Massive 404 attack with non existent URLs. How to prevent this?
- by tattvamasi
The problem is a whole load of 404 errors, as reported by Google Webmaster Tools, with pages and queries that have never been there. One of them is viewtopic.php, and I've also noticed a scary number of attempts to check if the site is a WordPress site (wp_admin) and for the cPanel login. I block TRACE already, and the server is equipped with some defense against scanning/hacking. However, this doesn't seem to stop. The referrer is, according to Google Webmaster, totally.me.
I have looked for a solution to stop this, because it isn't certainly good for the poor real actual users, let alone the SEO concerns.
I am using the Perishable Press mini black list (found here), a standard referrer blocker (for porn, herbal, casino sites), and even some software to protect the site (XSS blocking, SQL injection, etc). The server is using other measures as well, so one would assume that the site is safe (hopefully), but it isn't ending.
Does anybody else have the same problem, or am I the only one seeing this?

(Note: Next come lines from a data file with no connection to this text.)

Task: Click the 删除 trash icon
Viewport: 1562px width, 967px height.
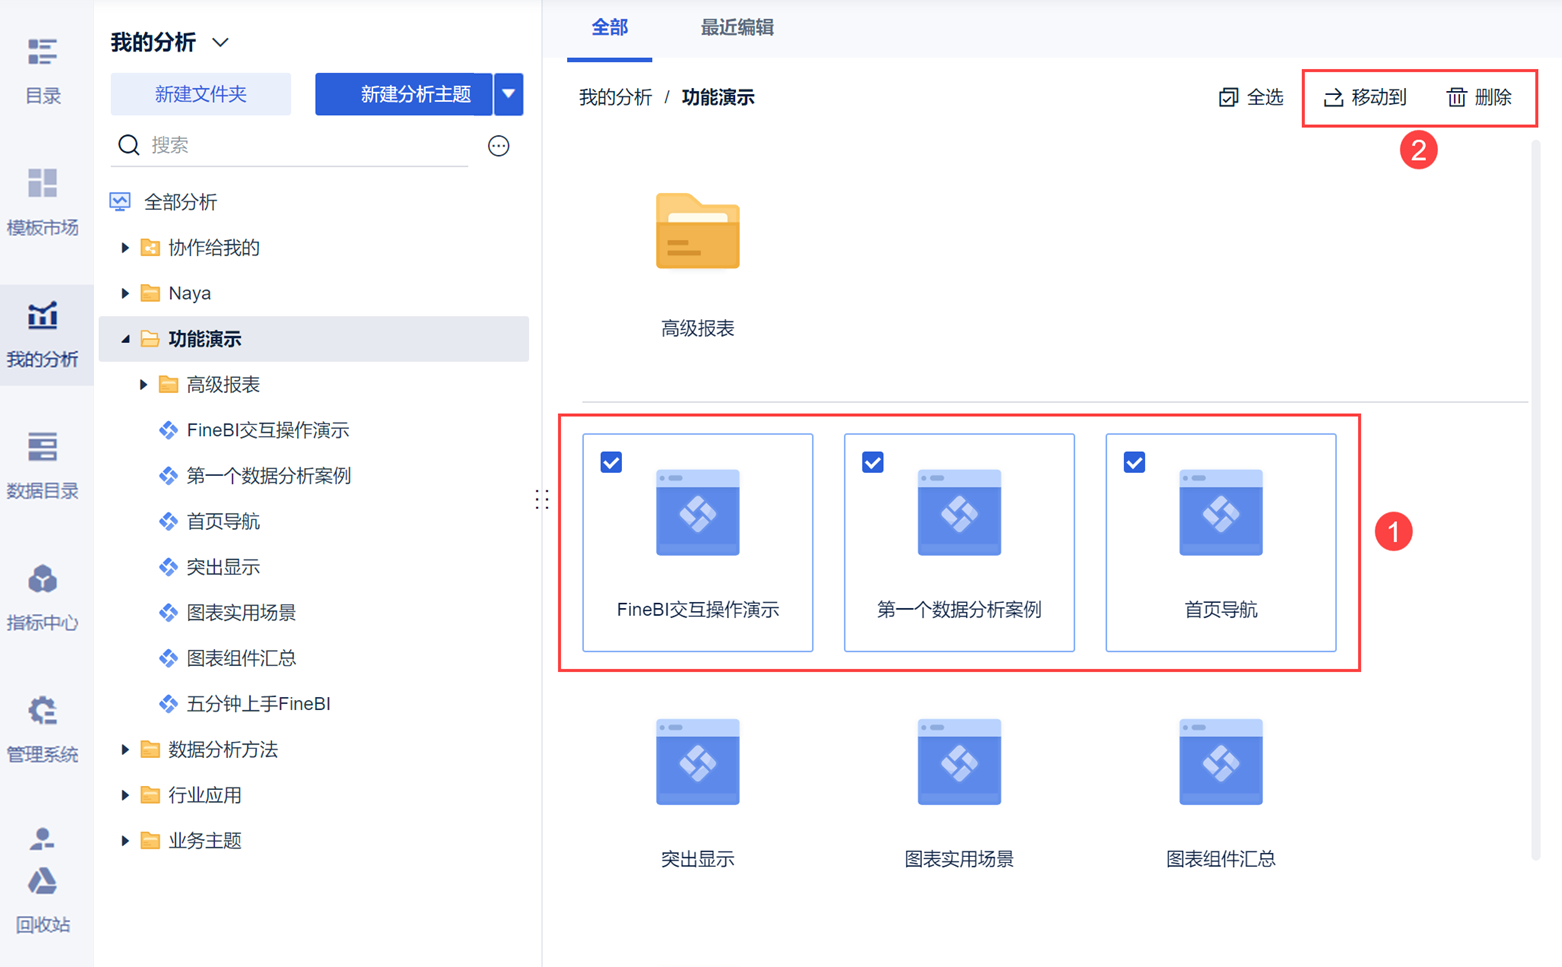Action: [x=1457, y=97]
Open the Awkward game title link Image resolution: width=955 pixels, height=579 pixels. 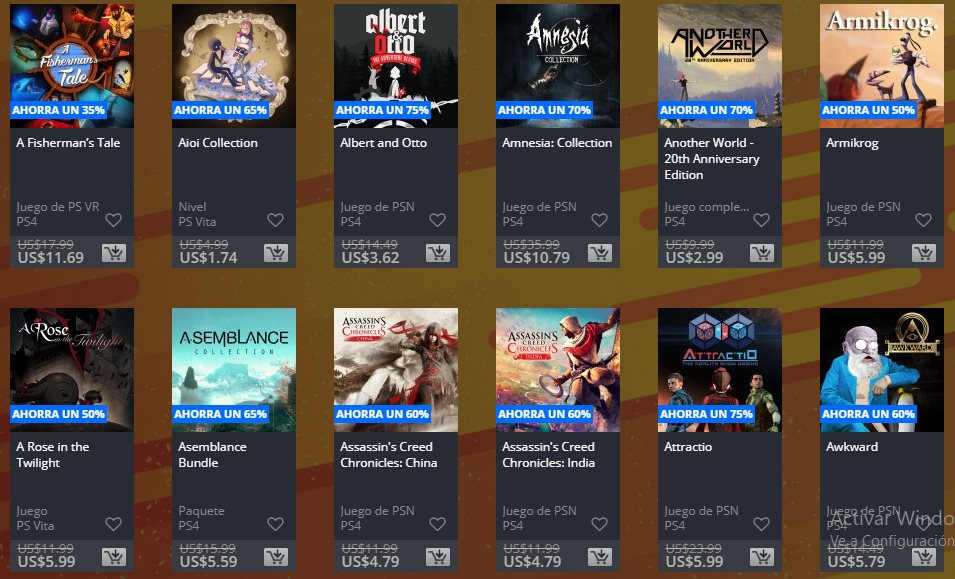click(x=852, y=447)
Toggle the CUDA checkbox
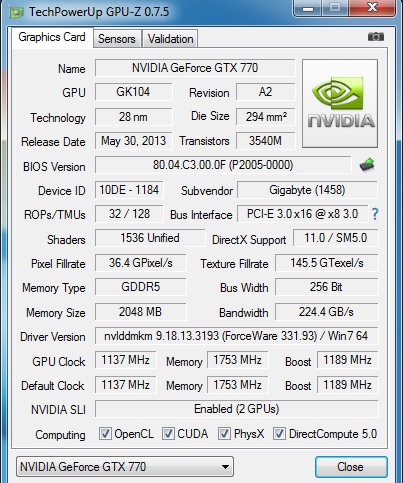The height and width of the screenshot is (483, 403). pos(168,434)
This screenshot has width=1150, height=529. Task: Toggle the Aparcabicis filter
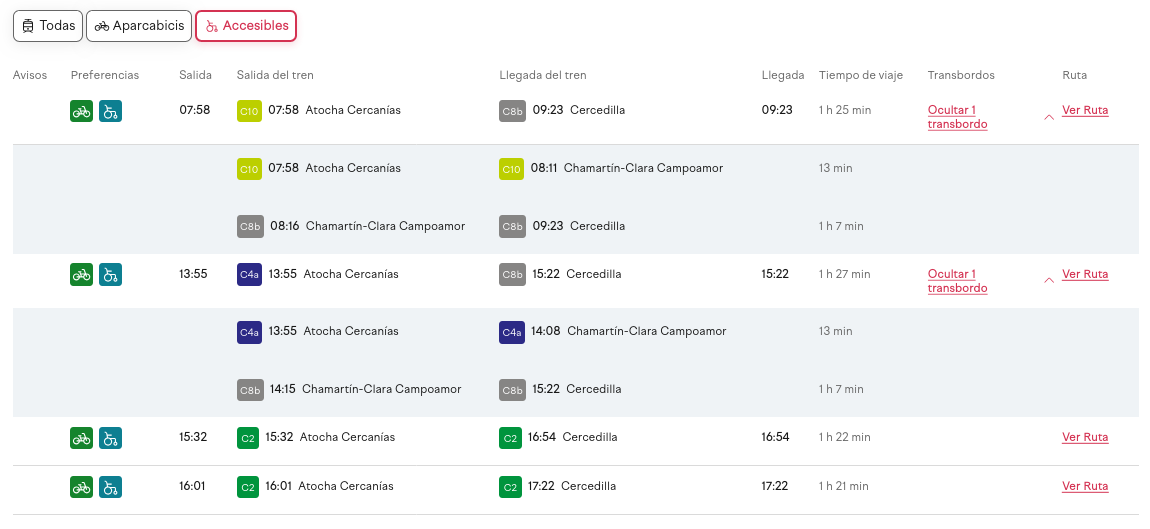(139, 26)
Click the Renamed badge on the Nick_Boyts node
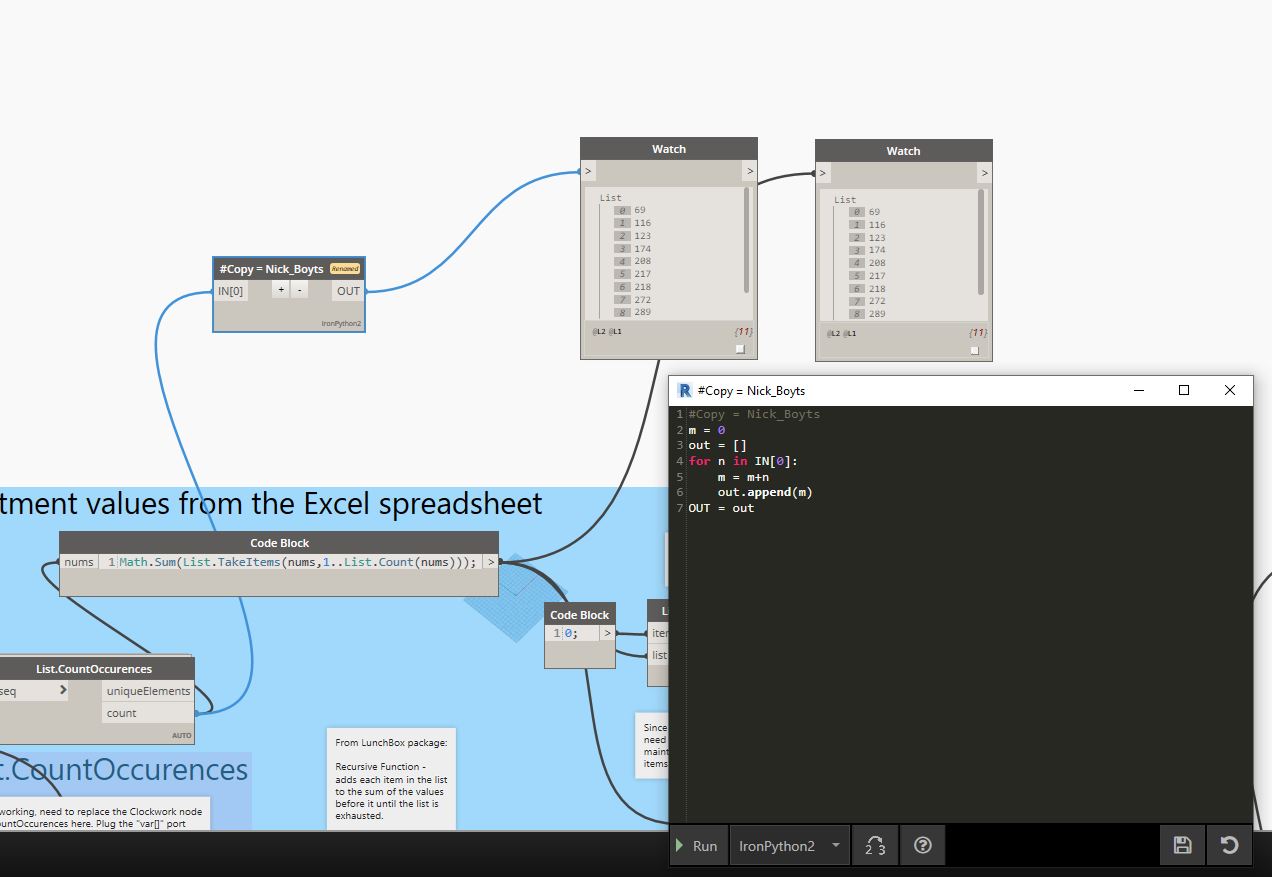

Is it what I think, i.e., some sort of attack? Is there a way to fix it, or better, prevent this useless resource waste?
EDIT
I've never used the question to thank for the answers, and hope this can be done. Thank you all for your insightful replies, which helped me to find my way out of this. I have followed everyone's suggestions and implemented the following:
a honeypot
a script that listens to suspect urls in the 404 page and sends me
an email with user agent/ip, while returning a standard 404 header
a script that rewards legitimate users, in the same 404 custom page,
in case they end up clicking on one of those urls.
In less than 24 hours I have been able to isolate some suspect IPs, all listed in Spamhaus. All the IPs logged so far belong to spam VPS hosting companies.
Thank you all again, I would have accepted all answers if I could.